### What you need to do:
Write the data out in full and word for word. Do not include images.

Dataset items
################

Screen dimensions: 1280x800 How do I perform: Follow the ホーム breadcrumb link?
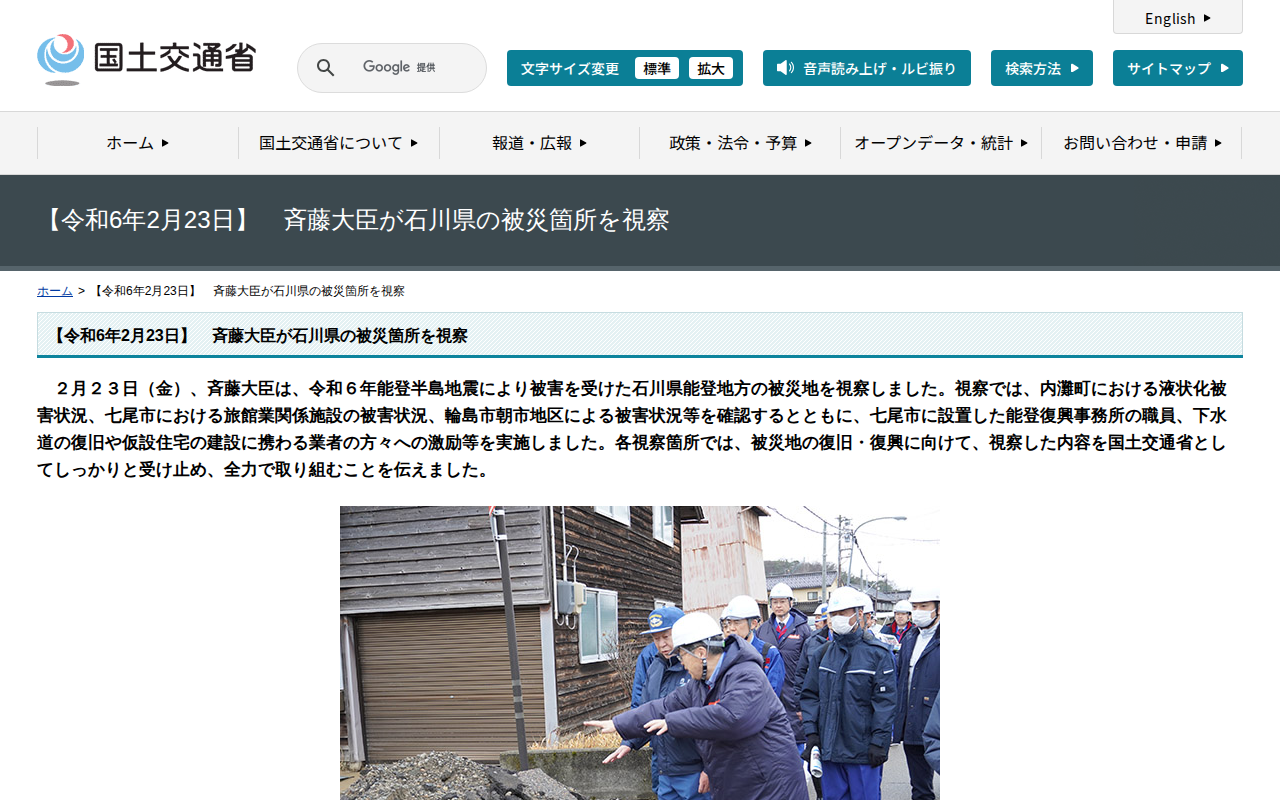tap(55, 291)
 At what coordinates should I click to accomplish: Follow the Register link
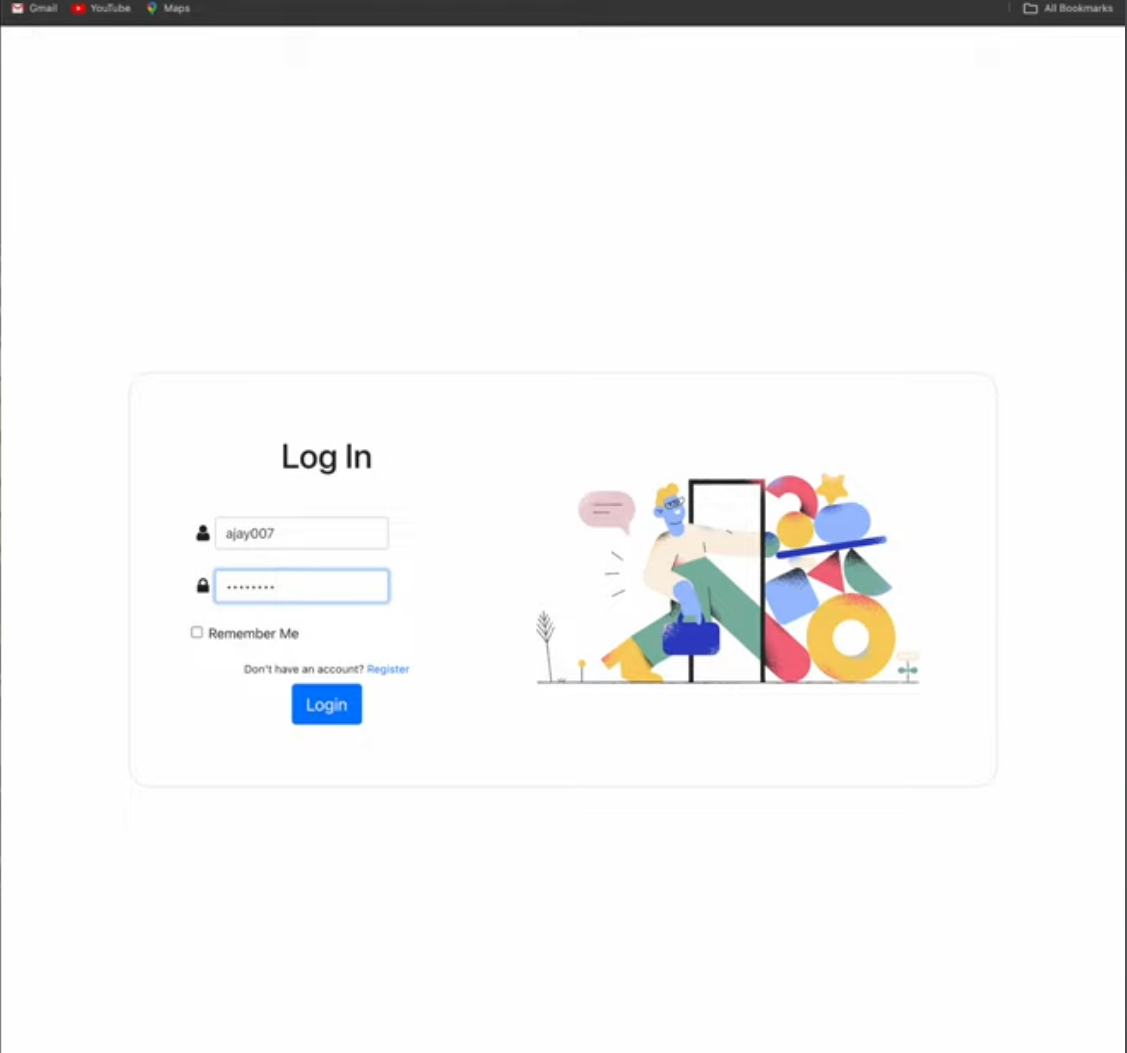(x=387, y=669)
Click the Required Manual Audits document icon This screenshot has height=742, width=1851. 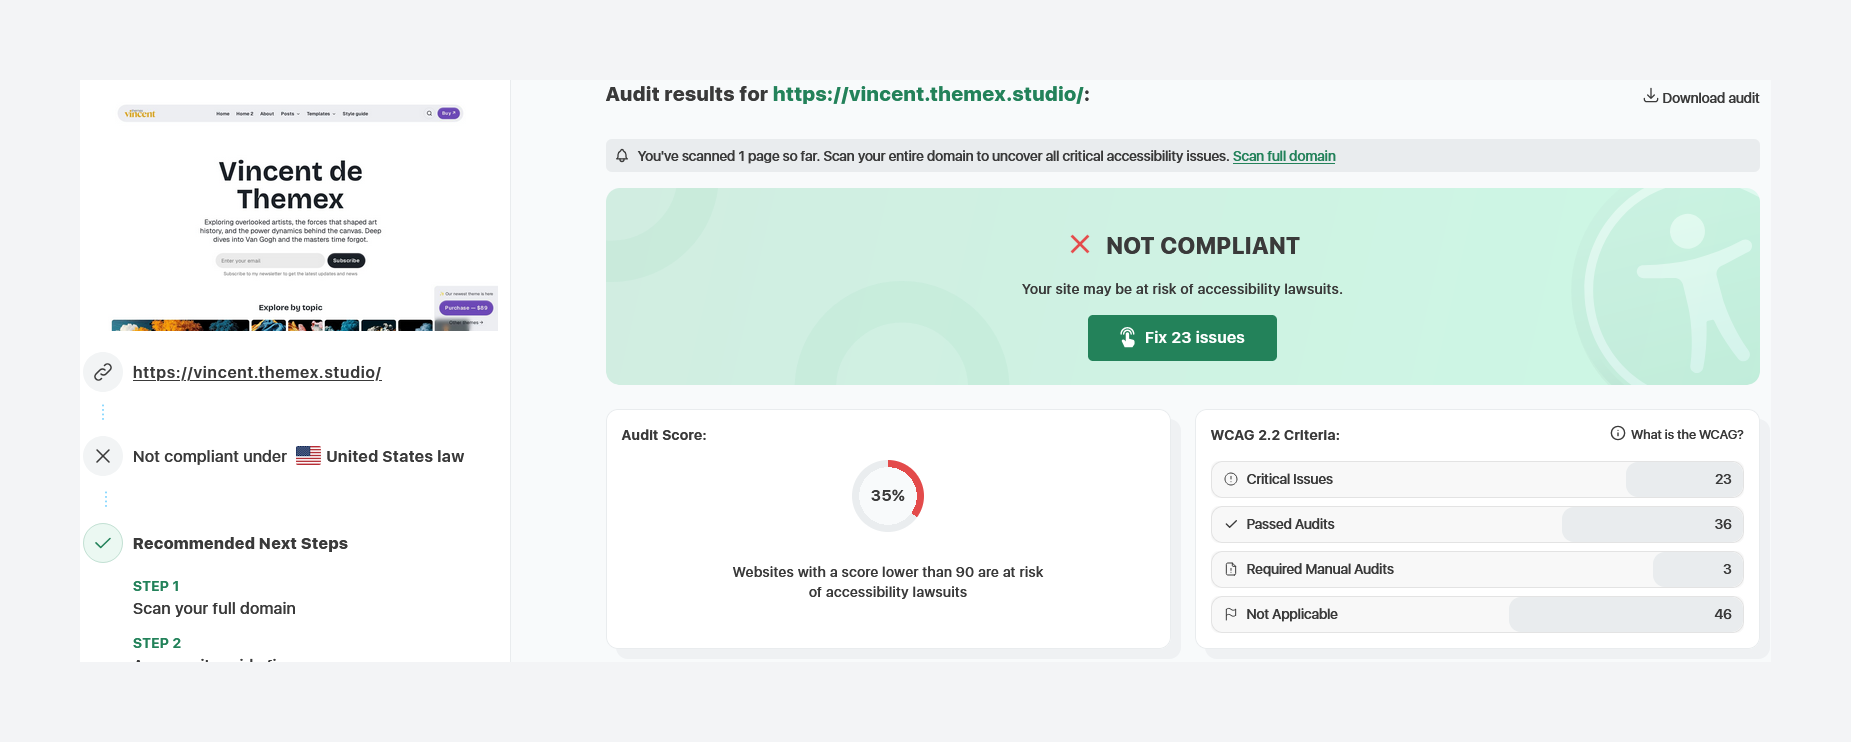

################

### Solution to this task:
Screen dimensions: 1280x800 How do I perform: Follow the ホーム breadcrumb link?
tap(55, 291)
 At what coordinates should I click to accomplish: Follow the Register link
(x=387, y=669)
Click the Required Manual Audits document icon This screenshot has height=742, width=1851. 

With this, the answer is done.